THE PROBLEM | Go line by line through the data below and count those that hold "screenshot". Return only the number.

DATA FOR ANALYSIS |
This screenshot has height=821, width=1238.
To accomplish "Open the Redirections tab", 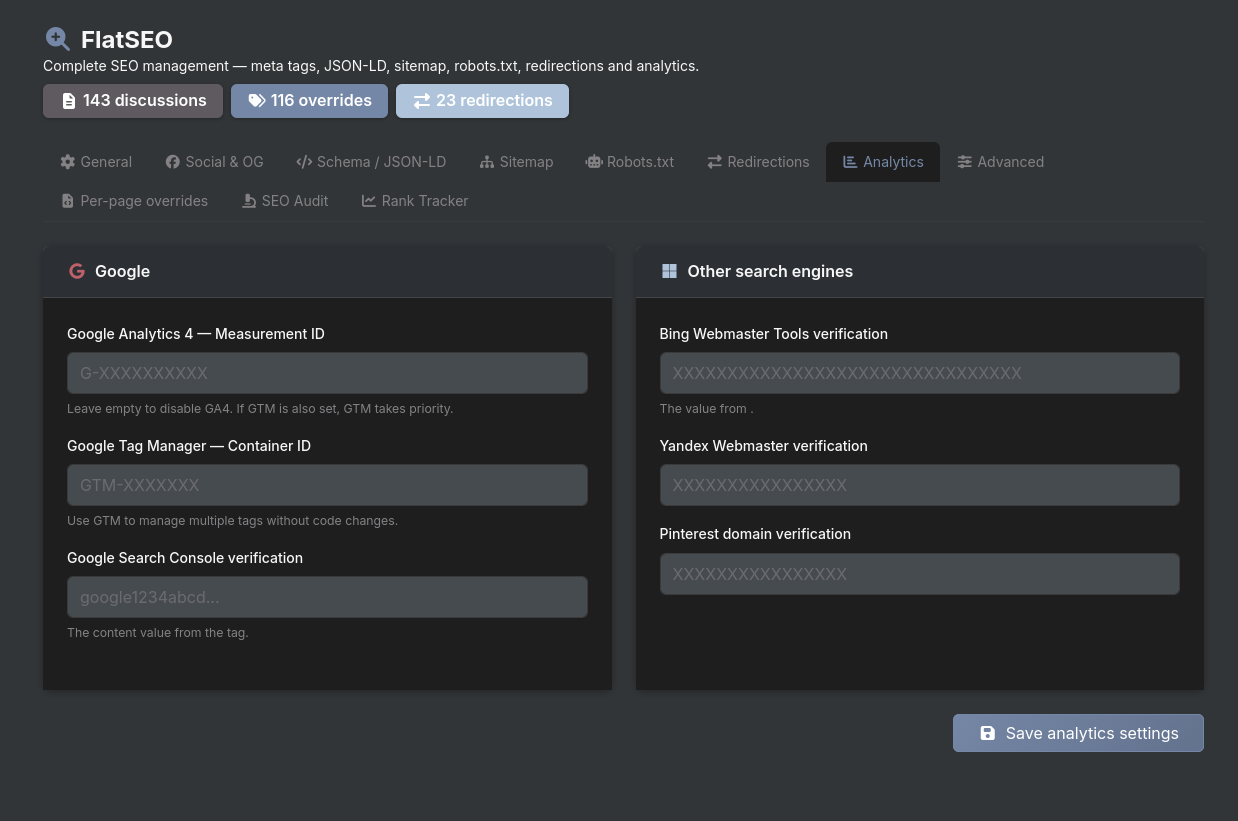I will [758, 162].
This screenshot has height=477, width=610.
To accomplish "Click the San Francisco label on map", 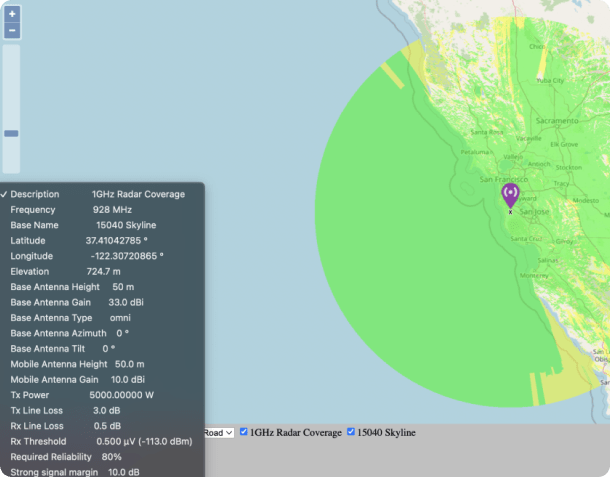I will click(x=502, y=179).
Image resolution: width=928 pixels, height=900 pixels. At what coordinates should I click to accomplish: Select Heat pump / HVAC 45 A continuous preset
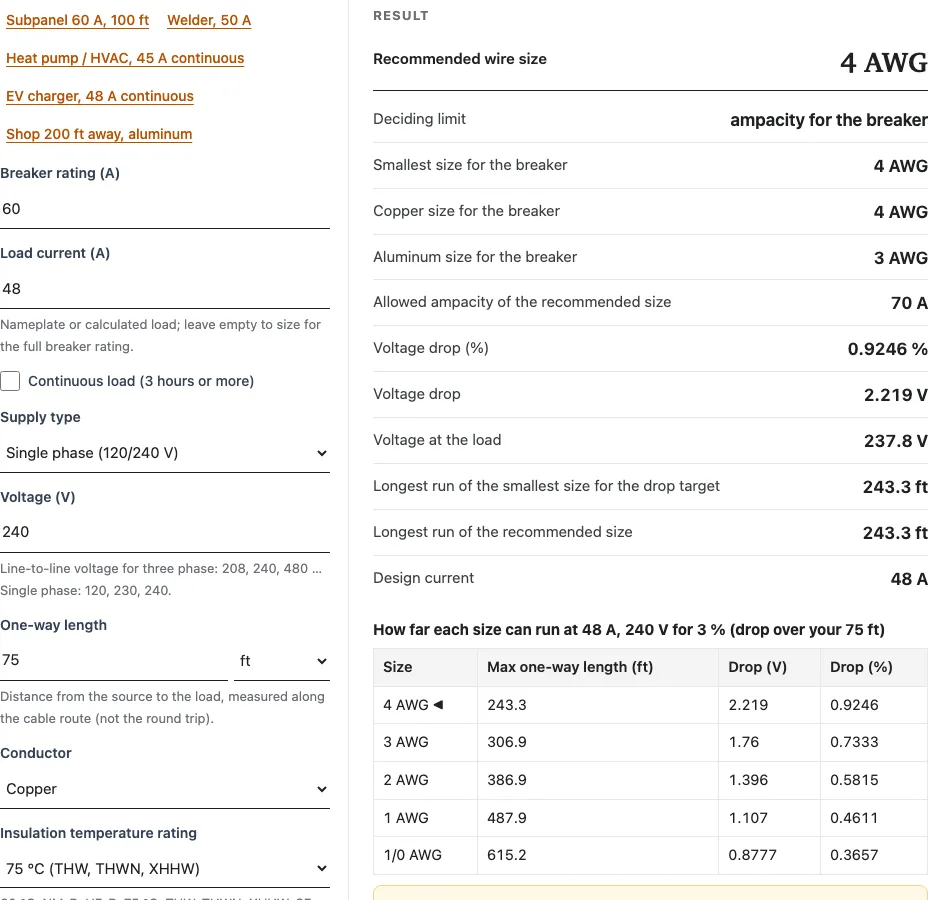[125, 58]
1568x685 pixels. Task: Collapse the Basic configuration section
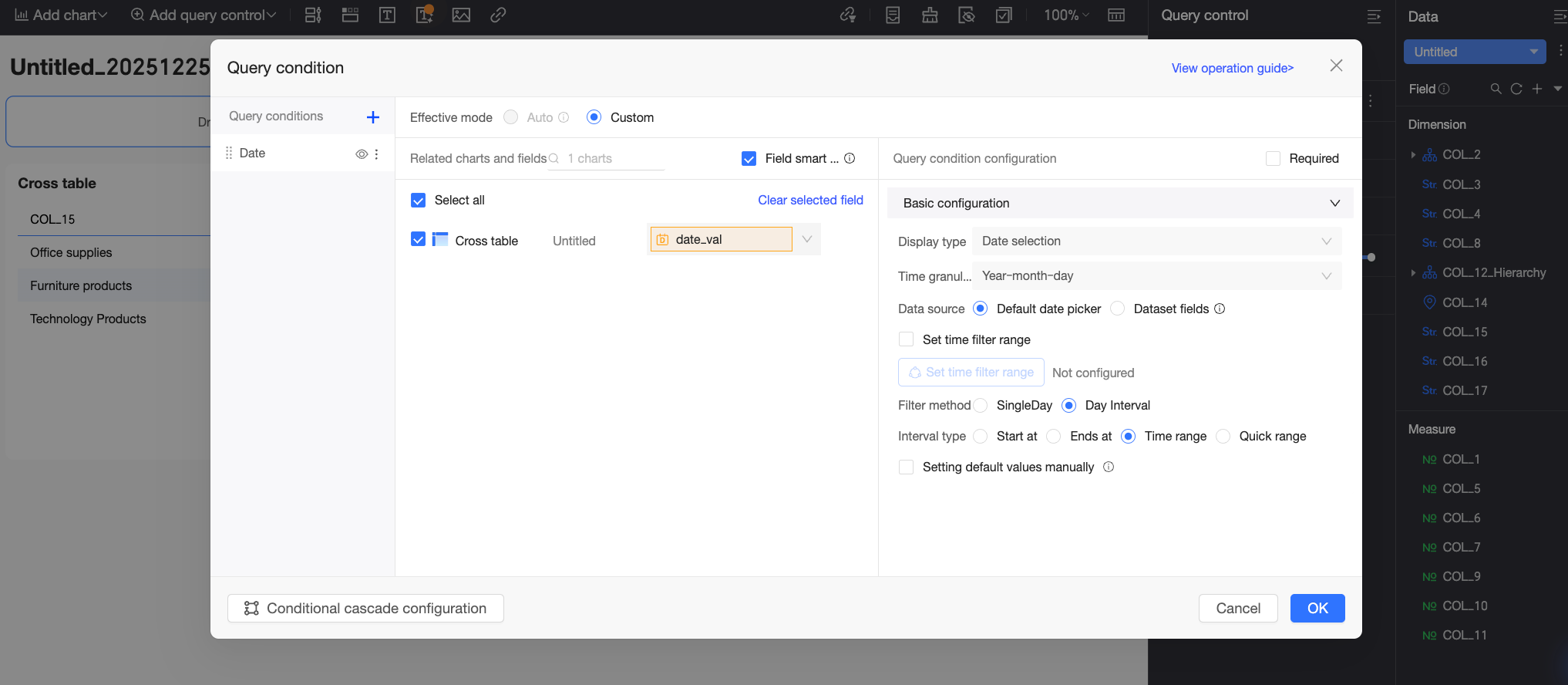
==
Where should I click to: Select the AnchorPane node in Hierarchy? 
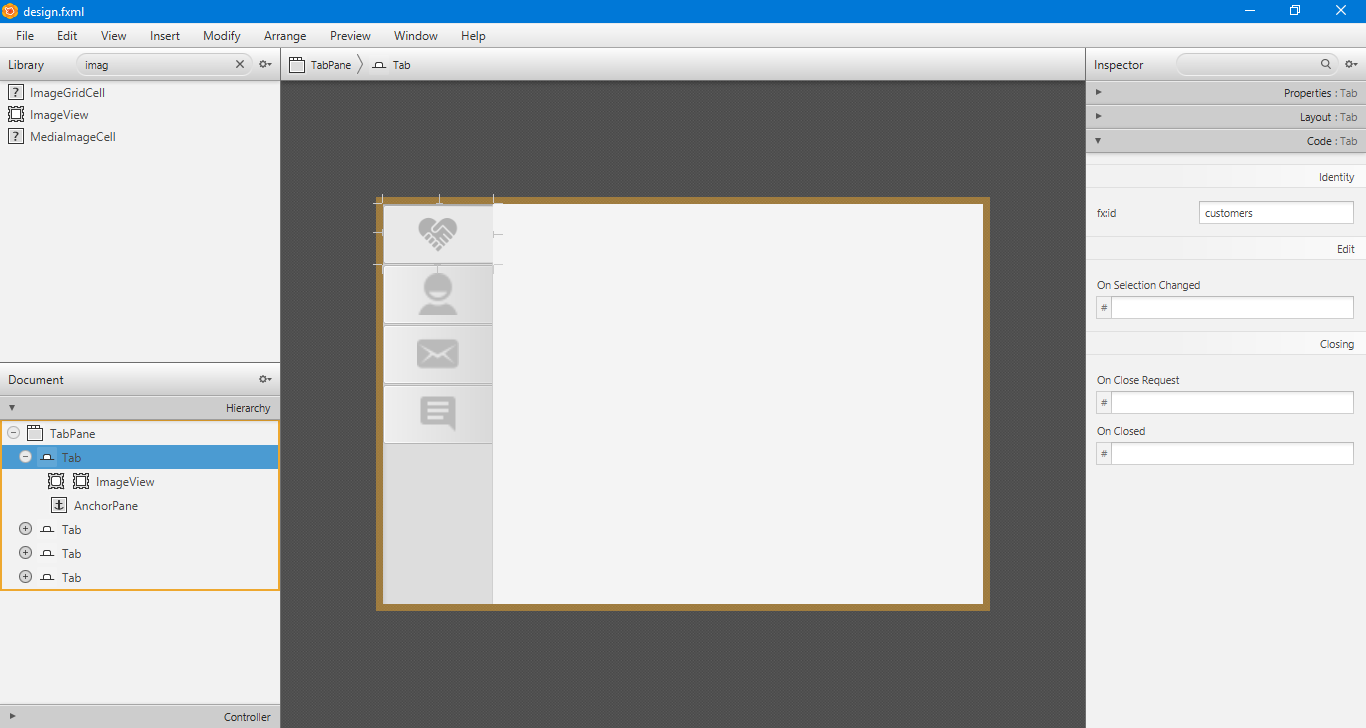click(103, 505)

COMPLETED EXERCISE | 2